Zaman, kullanımında en ‘hovarda’ olduğumuz değerli kaynaklarımızın başında geliyor. Eğitim yaşamımız boyunca pek çok konuda bilgi ve deneyim aldığımız halde zaman kullanımını öğrenmek için özel çaba göstermemiz gerekiyor. Hatta bu kaynağın, okulun bir parçası olmayan eğitimi için “zaman yönetimi” adı verilen seminerlere –kimi zaman ücret de ödeyerek– gitmek zorunda kalıyoruz.
Sıklıkla; bir faaliyet söz konusu ise bu konuda planlama ve bütçeleme yapmak gerektiğinden söz ediyorum. Bu iki konuya ihtiyacımız, sınırlı kaynaklarımızı akıllıca kullanma gereğinden doğuyor. Diğer yandan asla geriye dönüşü ve geri dönüşümü olmayan bir kaynak olan zamanı düşündüğümüzde, gerçek anlamda planlama ve bütçelemeye ihtiyaç duyulan unsurun zaman olduğu ortaya çıkıyor. Özetle; zamanı bütçelemek zorundayız.
Üretim süreci hammadde, enerji ve iş gücü gibi üretim kaynaklarının kullanılarak bir çıktı üretilmesi esasına dayanıyor. Üretkenliği veya verimliliği sonuçta elde ettiğimiz çıktının sürece beslediğimiz kaynağa olan oranı ile ifade ediyoruz. Çıktıya dönüşmeyen kaynakları ise fire, israf veya atık diye isimlendiriyor ve süreçte yitirdiğimiz değerler olarak görüyoruz.
Zamanı da böyle düşünmek gerekir. Onun kötü, verimsiz ve üretken olmayan kullanımı atık anlamına geliyor. Dolayısıyla yaşamımızın ciddi bir bölümünü kötü zaman kullanımı sayesinde çöpe atmış oluyoruz.
Yukarıda sözünü ettiğim kitap da dâhil olmak üzere zaman yönetimi kitaplarının tamamı bir dizi zaman engellerinden ve yok edicilerinden söz eder. Her işe atılmak, kişisel düzensizlik, “Hayır” diyememek, öz disiplin eksikliği, kararsızlık ve aşırı sosyalleşme ilk elde sayabileceklerim arasında…
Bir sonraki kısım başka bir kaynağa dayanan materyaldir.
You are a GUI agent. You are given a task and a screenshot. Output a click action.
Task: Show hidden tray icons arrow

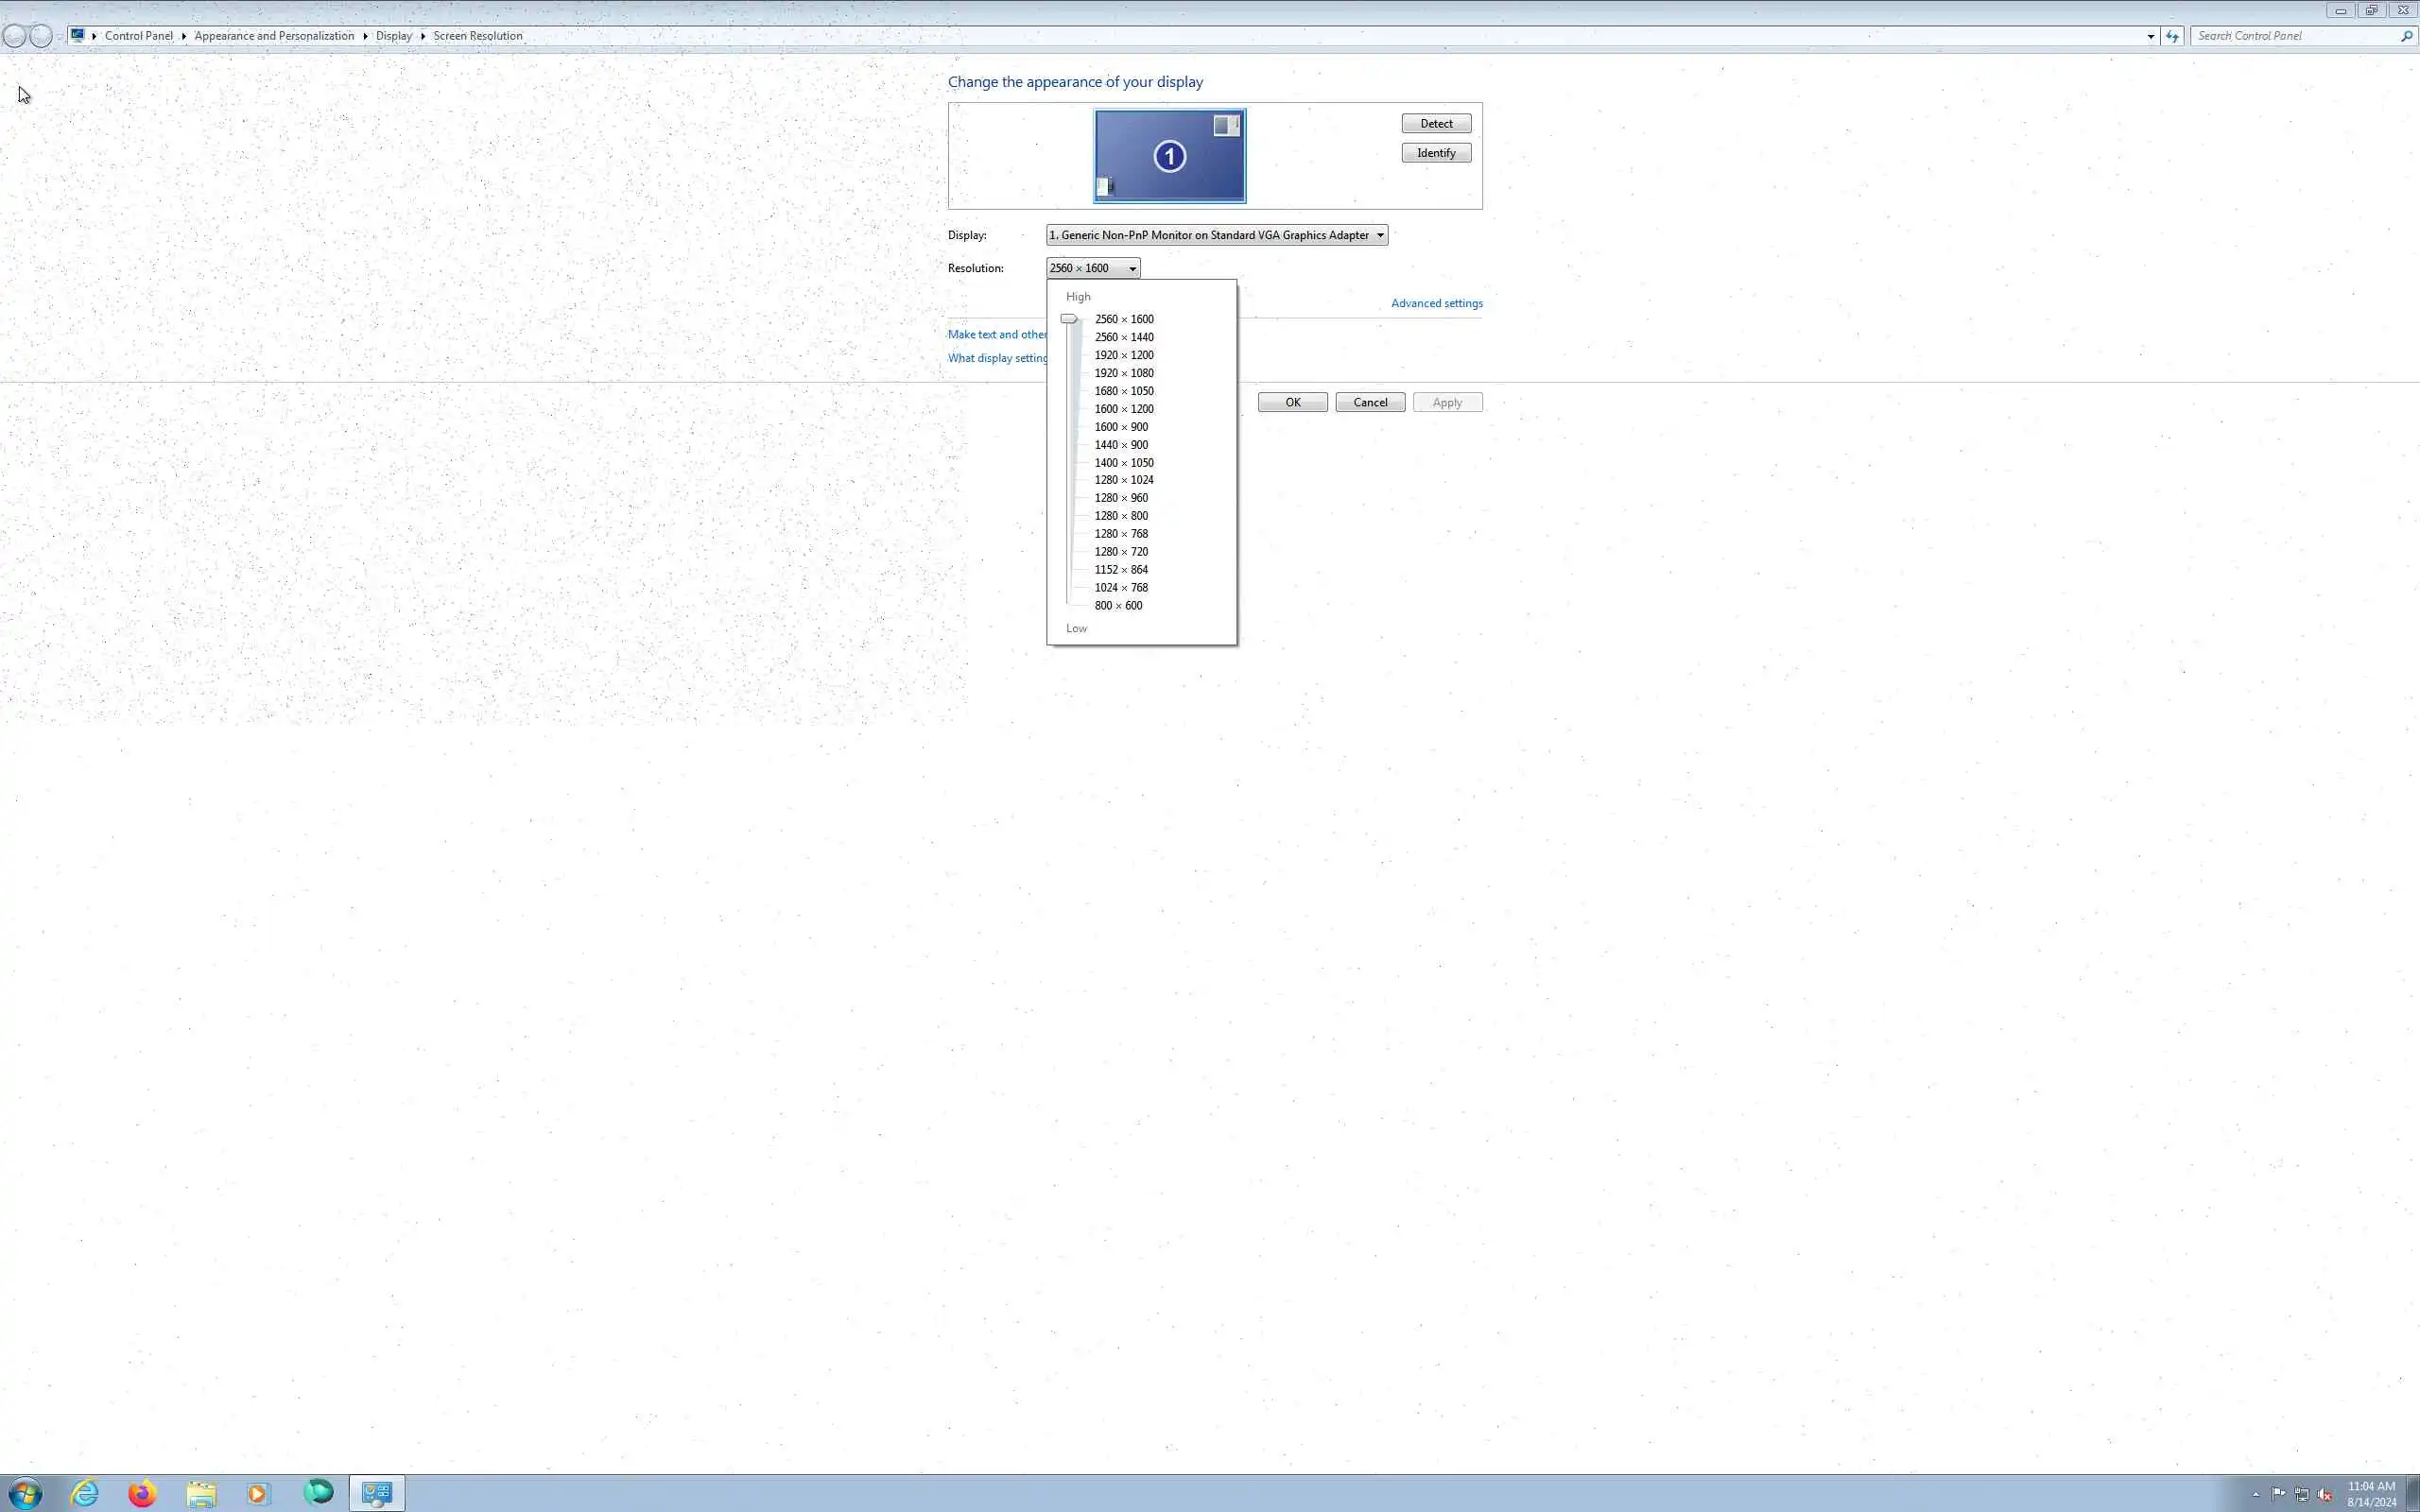2256,1494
Son yıllarda bunlara akıllı telefon çılgınlığı ile İnternet ve sosyal medya eklendi. İnsanlar farkında olmaksızın saatlerini telefonla ‘oynayarak’ veya sosyal medyada ‘güya sohbet yaparak’ tüketiyorlar. Yaşamın değerli dilimlerinin daha yararlı ve üretken amaçlarla kullanılması hızla unutuluyor. Bir bağımlılığa dönüşmeye başlayan bu durumu anlayışla karşılamak mümkün değil.
Zamanı olumlu değerlendirmenin yollarından biri aktif öğrenmeden geçiyor. Yaşamı daha renkli ve zengin hale getirecek sayısız seçenek var. Zamanımızı boşuna tüketerek el becerilerimizin, sanatsal yeteneklerimizin veya gerçek anlamda sosyalleşme imkânlarımızın da tüketilmesine vesile oluyoruz. Hâlbuki geri gelmeyecek olanı çok daha dolu, içerikli ve zengin yaşamak mümkün…
Yaşamınızla ilgili şikâyetleriniz varsa zamanı nasıl kullandığınıza dikkat edin. Zaman yönetiminde yaptığınız hataların mutsuzluğunuzun kaynaklarından biri olması şiddetle muhtemeldir. Zamanı tüketmek yerine zamanı üretmeyi öğrenmemiz gerekiyor. Zaman insanın en değerli kaynağıdır; onu biriktiremezsiniz, geri kazanamazsınız ve asla yeniden yaşayamazsınız.